In their initial trial, the scientists were convicted of multiple manslaughter charges, by failing to predict the devastating earthquake, which struck at 03:32 CEST on 6 April 2009, and which was responsible for the deaths of 309 people. It has taken the past two years to acquit these six scientists, and the initial ramifications of the convictions were far reaching, with other researchers from across the globe wondering if a precedent had now been set, regarding liability for the conveyance of information.

Aerial view of the city of L'Aquila east-centre (Photo Credit: Public Domain, via Wikipedia.org)

Aerial view of the city of L’Aquila east-centre (Photo Credit: Public Domain, via Wikipedia.org)

Sadly, scientists are far from unaccustomed with judicial proceedings, from Galileo vs. the Catholic Church, to more recent examples of scientists being sued by a gym regarding injury rate statistics, or NASA being sued for trespassing on MARS. However, the recent allegations against the L’Aquila six (actually there were seven experts in total; more on this later), calls into question the fundamental belief system of accountability. If a building surveyor were to tell you that the foundations of your house were sound, yet you were later to find evidence of subsidence you would expect compensation from the surveyor. So why not also from the scientists, after all are they not too experts in their own field?

Well, for one thing, finding evidence for subsidence is far more of a precise art than trying to predict earthquakes. On the one hand you are looking for something that already exists, and on the other you are searching for something that may or may not be. In addition to this, surveyors are usually protected by professional indemnity insurance.

Are scientists adequately protected (Photo Credit: Sandstein via Wikimedia Commons)

Are scientists adequately protected (Photo Credit: Sandstein via Wikimedia Commons)

However, in the case of scientists communicating risk, is not being able to accurately predict an earthquake or a volcanic eruption really professional negligence, or is it simply to be expected given the impossibility of fully accurate predictions?

What is potentially worrying to scientists is that the line between professional negligence and unforeseen circumstance would appear to be very blurred indeed. Although, in some instances the distinction is far more clear-cut, for example the behaviour of the seventh member of the panel of experts in the L’Aquila case, Bernardo De Bernardinis. The then deputy director of the Civil Protection agency had, prior to the earthquake, advised locals to “sit back and enjoy a nice glass of Montepulciano” wine. Bernandinis was not acquitted, although his prison sentence was cut, from six to two years.

Although many might view Bernandinis as being guilty of nothing more than pompous over confidence, it is important to remember that as scientists we still have a role to inform the public as to the seriousness of any potential dangers, even if we are not ultimately to be held accountable for our inability to predict them. In other words, failing to predict a natural hazard (or other such incident) should not be seen as professional negligence, but failing to adequately inform the general public of the consequences of any potential threats, probably should be.

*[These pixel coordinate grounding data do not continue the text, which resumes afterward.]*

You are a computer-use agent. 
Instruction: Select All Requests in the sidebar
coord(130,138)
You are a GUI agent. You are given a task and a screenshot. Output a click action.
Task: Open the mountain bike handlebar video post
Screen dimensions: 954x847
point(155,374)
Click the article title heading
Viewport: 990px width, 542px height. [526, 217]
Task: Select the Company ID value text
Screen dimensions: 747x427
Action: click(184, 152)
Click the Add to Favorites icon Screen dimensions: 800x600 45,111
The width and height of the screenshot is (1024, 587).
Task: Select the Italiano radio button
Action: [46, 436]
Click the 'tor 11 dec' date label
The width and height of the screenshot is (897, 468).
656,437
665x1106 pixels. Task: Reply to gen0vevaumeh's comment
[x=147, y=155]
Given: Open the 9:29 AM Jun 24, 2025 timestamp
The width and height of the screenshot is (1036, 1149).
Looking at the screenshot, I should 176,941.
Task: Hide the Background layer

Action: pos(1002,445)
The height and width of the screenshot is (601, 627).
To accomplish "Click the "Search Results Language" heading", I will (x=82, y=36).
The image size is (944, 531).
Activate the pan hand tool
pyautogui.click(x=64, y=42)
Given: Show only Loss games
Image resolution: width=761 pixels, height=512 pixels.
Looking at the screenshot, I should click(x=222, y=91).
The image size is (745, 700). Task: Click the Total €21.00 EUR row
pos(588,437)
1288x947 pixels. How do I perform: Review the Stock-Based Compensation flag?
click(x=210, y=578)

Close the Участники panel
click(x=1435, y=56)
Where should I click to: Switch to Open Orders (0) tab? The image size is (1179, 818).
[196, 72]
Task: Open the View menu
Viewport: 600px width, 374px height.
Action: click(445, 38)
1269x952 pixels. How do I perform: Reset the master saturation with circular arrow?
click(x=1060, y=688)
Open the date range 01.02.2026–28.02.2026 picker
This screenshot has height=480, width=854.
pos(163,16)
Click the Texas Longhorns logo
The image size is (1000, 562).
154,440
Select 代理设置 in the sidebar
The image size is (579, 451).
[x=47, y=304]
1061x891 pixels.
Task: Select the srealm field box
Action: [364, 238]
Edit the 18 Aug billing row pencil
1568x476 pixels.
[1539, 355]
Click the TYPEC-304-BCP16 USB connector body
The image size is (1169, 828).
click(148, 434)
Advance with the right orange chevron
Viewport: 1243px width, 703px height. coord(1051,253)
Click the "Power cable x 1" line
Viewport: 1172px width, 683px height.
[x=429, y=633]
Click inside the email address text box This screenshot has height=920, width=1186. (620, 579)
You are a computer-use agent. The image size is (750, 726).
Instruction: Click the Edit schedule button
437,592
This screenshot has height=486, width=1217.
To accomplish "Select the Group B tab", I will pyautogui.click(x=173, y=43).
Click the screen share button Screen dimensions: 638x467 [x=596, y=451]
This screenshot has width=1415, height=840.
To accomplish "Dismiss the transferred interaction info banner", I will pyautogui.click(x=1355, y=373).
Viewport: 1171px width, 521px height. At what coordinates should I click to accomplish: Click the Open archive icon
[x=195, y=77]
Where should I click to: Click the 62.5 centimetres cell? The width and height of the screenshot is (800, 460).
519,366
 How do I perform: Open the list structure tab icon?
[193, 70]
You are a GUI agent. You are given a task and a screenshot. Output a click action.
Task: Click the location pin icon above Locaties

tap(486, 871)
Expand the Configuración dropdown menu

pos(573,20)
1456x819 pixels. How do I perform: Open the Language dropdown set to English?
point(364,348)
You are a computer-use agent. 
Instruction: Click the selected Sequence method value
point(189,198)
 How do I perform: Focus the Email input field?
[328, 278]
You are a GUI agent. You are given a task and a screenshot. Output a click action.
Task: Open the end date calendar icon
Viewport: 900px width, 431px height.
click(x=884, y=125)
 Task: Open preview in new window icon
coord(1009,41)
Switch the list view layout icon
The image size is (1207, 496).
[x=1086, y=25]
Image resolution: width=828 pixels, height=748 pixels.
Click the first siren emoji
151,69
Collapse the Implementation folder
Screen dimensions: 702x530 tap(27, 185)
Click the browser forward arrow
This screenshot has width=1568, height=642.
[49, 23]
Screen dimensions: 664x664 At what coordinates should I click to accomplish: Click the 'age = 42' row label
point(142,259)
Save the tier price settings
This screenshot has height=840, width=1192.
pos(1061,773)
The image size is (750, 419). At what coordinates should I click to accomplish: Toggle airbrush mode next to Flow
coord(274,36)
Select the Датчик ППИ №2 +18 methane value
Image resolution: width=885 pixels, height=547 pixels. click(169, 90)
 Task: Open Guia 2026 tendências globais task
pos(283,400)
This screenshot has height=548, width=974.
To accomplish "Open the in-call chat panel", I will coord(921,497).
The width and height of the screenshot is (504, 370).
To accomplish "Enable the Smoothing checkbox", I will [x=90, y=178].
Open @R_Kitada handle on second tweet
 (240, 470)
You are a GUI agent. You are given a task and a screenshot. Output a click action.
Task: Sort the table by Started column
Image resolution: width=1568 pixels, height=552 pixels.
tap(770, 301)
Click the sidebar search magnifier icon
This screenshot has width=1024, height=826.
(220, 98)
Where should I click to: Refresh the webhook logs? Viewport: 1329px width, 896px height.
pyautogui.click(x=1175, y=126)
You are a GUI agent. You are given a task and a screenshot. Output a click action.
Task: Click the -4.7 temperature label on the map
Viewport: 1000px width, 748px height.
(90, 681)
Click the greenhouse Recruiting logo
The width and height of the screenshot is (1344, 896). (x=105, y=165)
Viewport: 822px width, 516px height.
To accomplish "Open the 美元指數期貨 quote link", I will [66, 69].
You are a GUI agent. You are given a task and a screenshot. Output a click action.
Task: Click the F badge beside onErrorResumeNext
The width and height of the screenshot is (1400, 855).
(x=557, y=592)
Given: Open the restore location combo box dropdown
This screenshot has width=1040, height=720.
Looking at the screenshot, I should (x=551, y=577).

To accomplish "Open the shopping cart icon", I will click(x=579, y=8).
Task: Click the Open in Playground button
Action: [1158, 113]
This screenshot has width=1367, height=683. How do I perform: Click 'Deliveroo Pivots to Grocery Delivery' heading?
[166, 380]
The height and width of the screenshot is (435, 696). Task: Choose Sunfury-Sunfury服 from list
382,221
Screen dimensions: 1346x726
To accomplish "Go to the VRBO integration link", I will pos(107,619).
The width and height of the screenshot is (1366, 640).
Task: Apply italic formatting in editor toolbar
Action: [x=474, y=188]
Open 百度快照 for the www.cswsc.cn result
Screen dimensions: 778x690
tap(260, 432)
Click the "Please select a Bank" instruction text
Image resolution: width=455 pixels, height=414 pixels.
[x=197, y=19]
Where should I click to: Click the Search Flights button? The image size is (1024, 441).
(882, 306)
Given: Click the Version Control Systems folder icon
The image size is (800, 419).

Of course, communicating risk goes well beyond natural disasters, and is something that many of us do when we talk about the effects of both current and predicted climate change. In these situations, scientists also regularly put themselves in the firing line, although this time often with regards to the media and pressure groups with an anti-climate change agenda.

One of the most well known examples of this was when a Competitive Enterprise Institute (CEI) analyst made the following, frankly horrific statement, about Penn State University climate researcher Michael Mann:

“Mann could be said to be the Jerry Sandusky of climate science, except that instead of molesting children, he has molested and tortured data in the service of politicized science.”

Dr Michael Mann: fighting the fakers (Photo Credit: Reason4Reason via Wikimedia Commons)

Dr Michael Mann: fighting the fakers (Photo Credit: Reason4Reason via Wikimedia Commons)

Dr Mann has subsequently sued the CEI, but such legal proceedings are both incredibly expensive and time consuming, and often represent a completely alien world to many scientists who are simply just doing their job.

In the US, scientists working for government or federal labs are now offered free legal counsel and support by the organization Protecting Our Employees Who Protect Our Environment (PEER). In addition to this, some scientific professions are now requiring their researchers to have professional indemnity insurance, for example in the UK, legislation was recently introduced that requires all health care scientists to have a professional indemnity arrangement in place, as a condition of their registration with the health & care professions council.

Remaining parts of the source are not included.